## WHAT IS BEING ASKED
Could you copy each line of the entries that contains "width"?

Source data
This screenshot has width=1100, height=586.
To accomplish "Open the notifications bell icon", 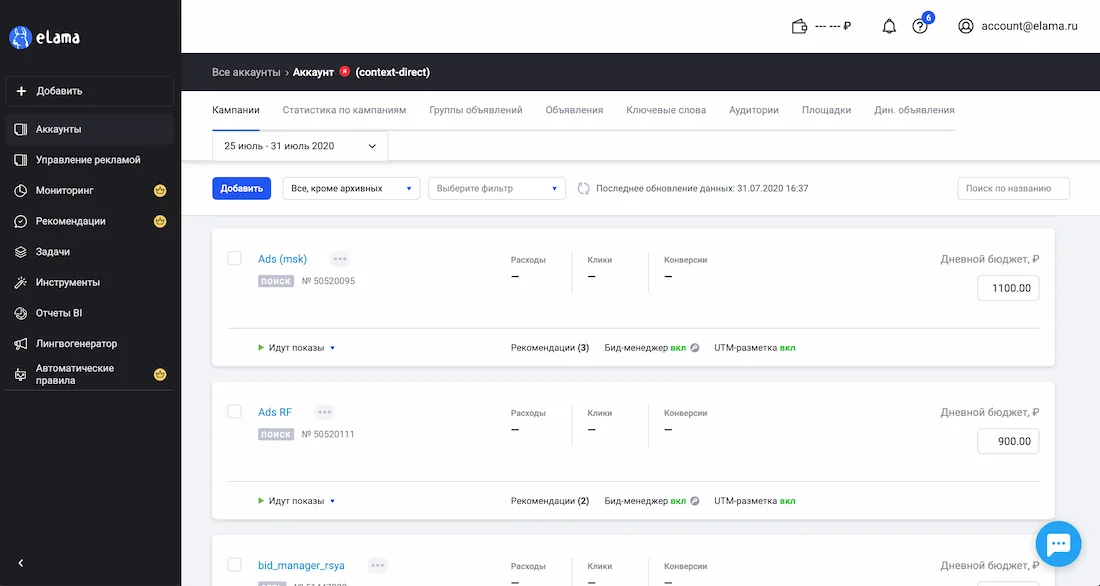I will pyautogui.click(x=889, y=27).
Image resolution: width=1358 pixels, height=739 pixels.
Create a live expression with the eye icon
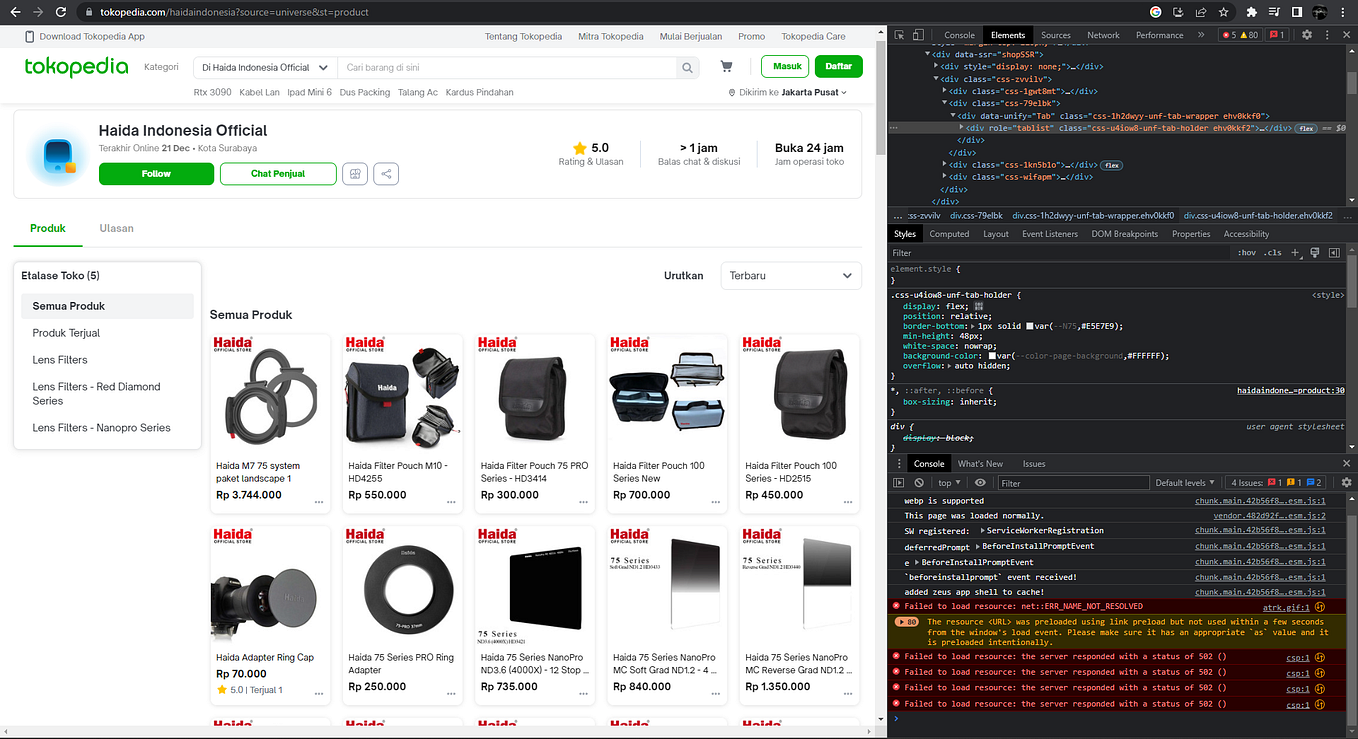click(x=981, y=482)
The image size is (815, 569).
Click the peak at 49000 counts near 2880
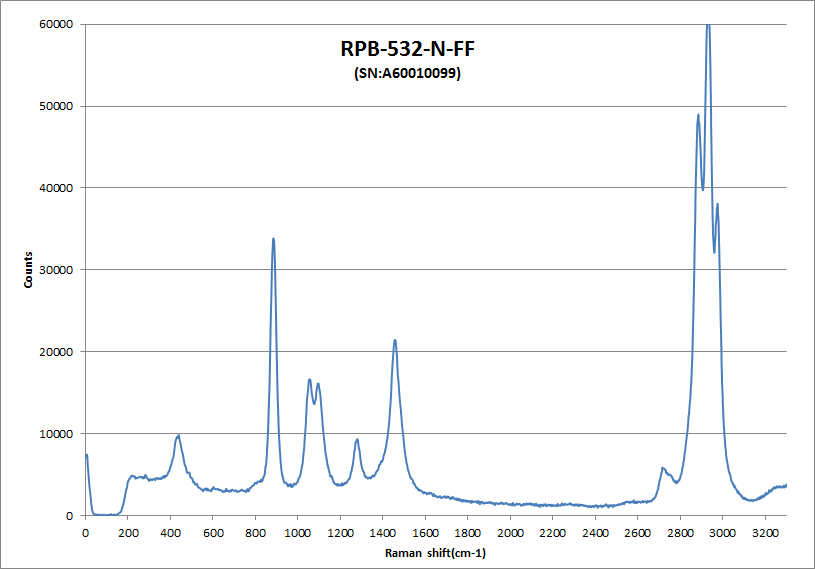(x=698, y=115)
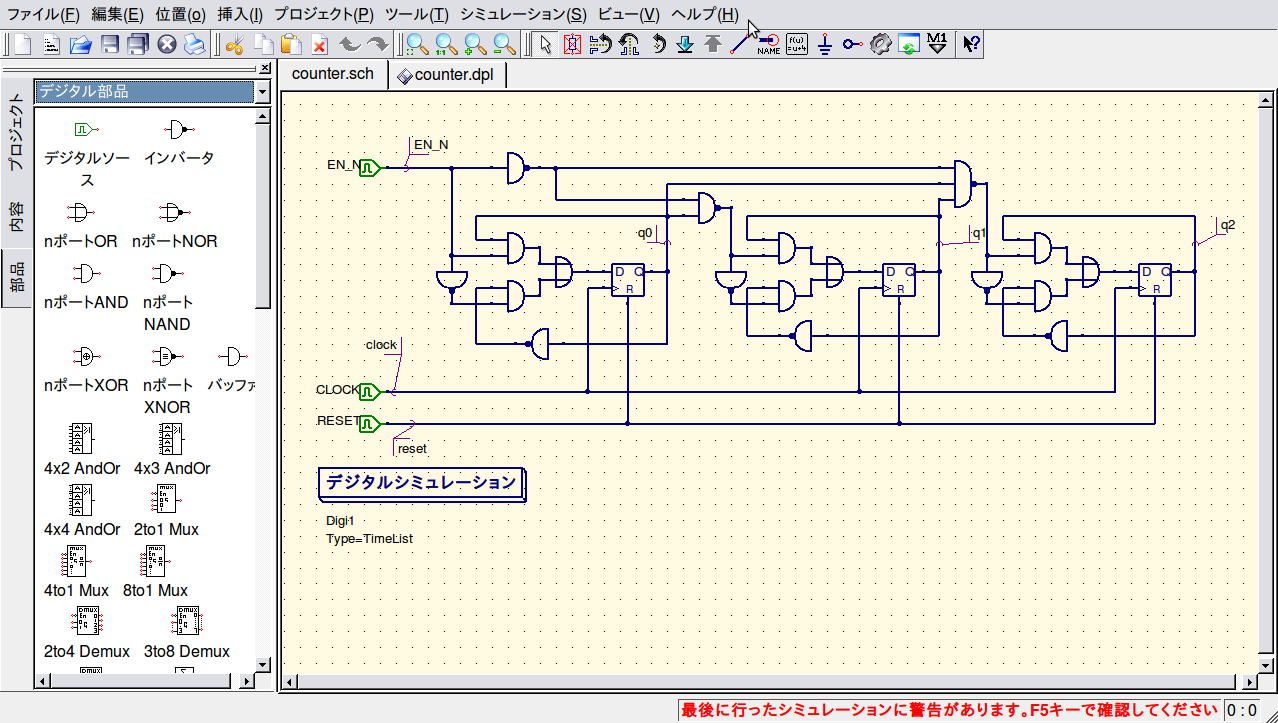Close the left dock panel

[264, 69]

## EXERCISE SOLUTION
This screenshot has width=1100, height=586.
Image resolution: width=1358 pixels, height=739 pixels.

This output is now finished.